Configuring Trunks and Access Ports
- Define the VLANs on the switch. Create at minimum VLAN 10 (services), VLAN 20 (cameras), VLAN 30 (IoT), VLAN 40 (trusted user LAN). Do not reuse VLAN 1 for anything. Set the management VLAN to an unused ID (e.g., 99) if the switch supports it.
- Configure the uplink port as a trunk. Tag VLANs 10, 20, 30, and 40. Remove the native VLAN or set it to an unused ID. The uplink goes to your router, which needs matching sub-interfaces.
- Assign access ports. Each access port receives untagged membership in exactly one VLAN, with that VLAN set as the PVID. Disable spanning tree on ports connected to the router. Enable STP only between multiple switches.
- Mirror the setup on the router. Create sub-interfaces (em0.10, em0.20, em0.30, em0.40 on OPNsense or pfSense). Assign IP ranges. Write firewall rules that allow only the flows you need. Default deny between VLANs. Allow the services VLAN to reach upstream DNS. Allow the IoT VLAN to reach only specific cloud endpoints.

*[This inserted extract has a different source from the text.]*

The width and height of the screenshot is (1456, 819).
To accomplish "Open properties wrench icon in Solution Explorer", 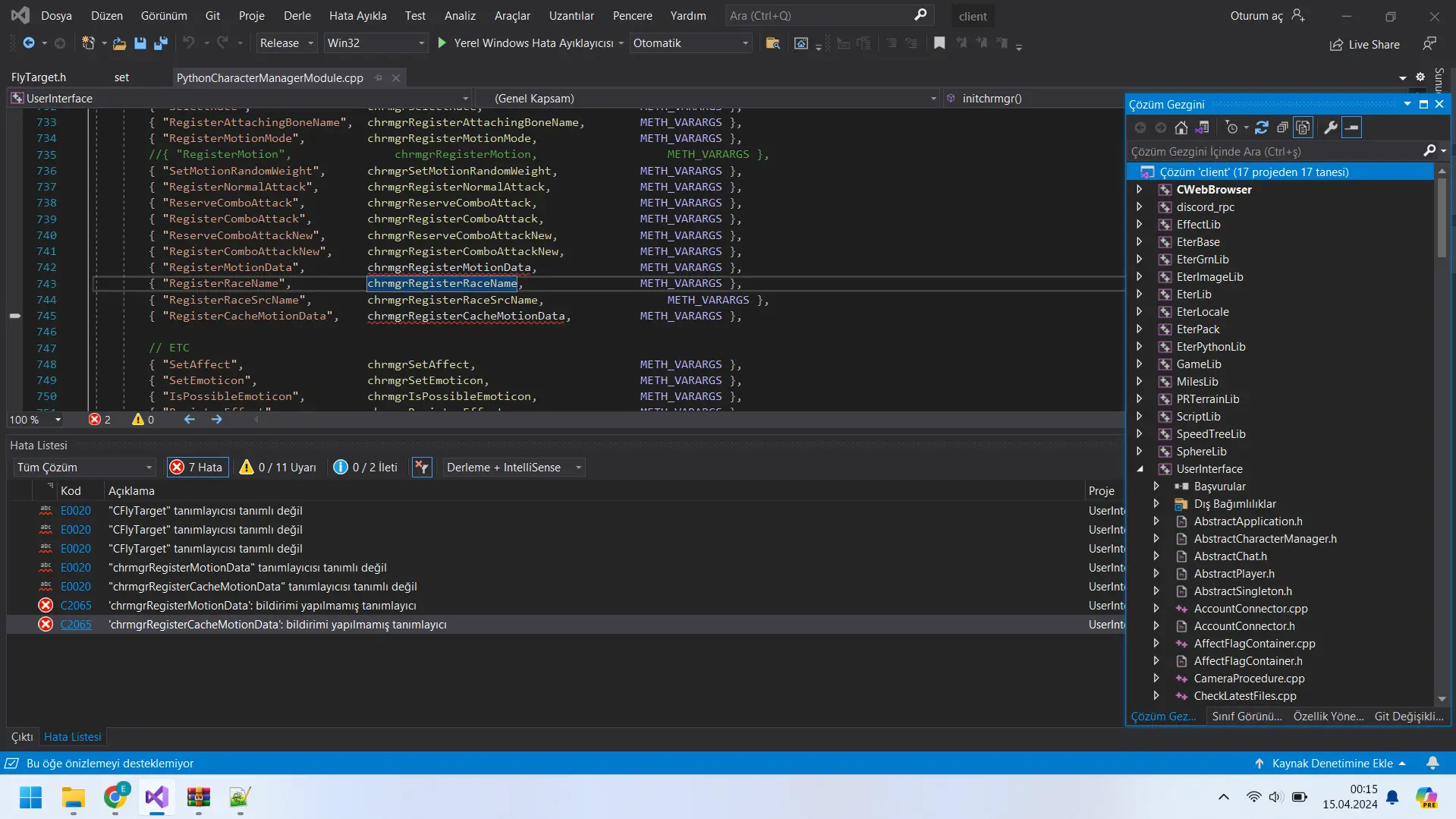I will [x=1330, y=128].
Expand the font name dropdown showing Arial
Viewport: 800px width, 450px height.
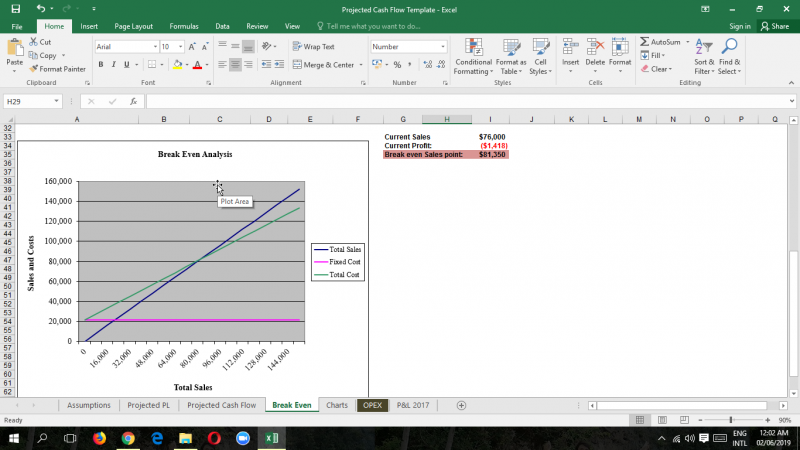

- Save and verify. Write the switch config to flash. Reboot the switch. Run
show vlan briefandshow interfaces switchport. Confirm every trunk carries exactly the VIDs you expect and no more. Capture withtcpdump -i em0.10and confirm the 0x8100 tag is present on the router side.
That sequence takes 45 minutes the first time. Every subsequent device that joins the network slots into an existing VLAN without reconfiguring anything.
Failure Modes That Kill Home VLAN Deployments
Native VLAN leak. Untagged traffic lands in VLAN 1 by default, which acts as an invisible second network that crosses all your careful segmentation. Fix: remove VLAN 1 from every trunk. Set the native VLAN to an unused ID.
STP loops. If you connect two switches with trunks on both ends and forget to prune unused VLANs, a single loop floods the entire Layer 2 domain. Lights blink in unison across every device for seconds at a time. Enable STP, prune unused VLANs from every trunk, and pick a root bridge deliberately.
MTU black holes. Docker image pulls stall at 80% completion because large TCP segments cross a path with a 1500 MTU router subinterface on a 1504 frame. Enable jumbo frames end-to-end or bump the router subinterface MTU to 1504.
Orphaned mDNS. Home Assistant publishes mDNS on VLAN 10 (services) but the light bulbs live on VLAN 30 (IoT). Without an mDNS reflector, HA never discovers the bulbs. Install Avahi or pfSense's mDNS reflector and whitelist the specific service types you want to cross.
Diagnostic commands worth knowing: show spanning-tree, show vlan brief, show mac address-table, tcpdump -vv -i any vlan. The fix sequence when VLANs misbehave is always the same: verify trunks carry the right tags, verify the router has matching sub-interfaces, verify firewall rules permit the expected flows, verify MTU is consistent, save the config.
The Counterintuitive Reliability Win
A home network with one flat VLAN and 40 IoT devices plus eight cameras generates thousands of mDNS and SSDP discovery packets per minute. Every host sees every packet. The router CPU spends cycles processing traffic the host will ignore anyway. Split the network into four VLANs and each host sees only its own segment's chatter. Router CPU drops from 18% average idle to 6%. That headroom goes to actual workloads.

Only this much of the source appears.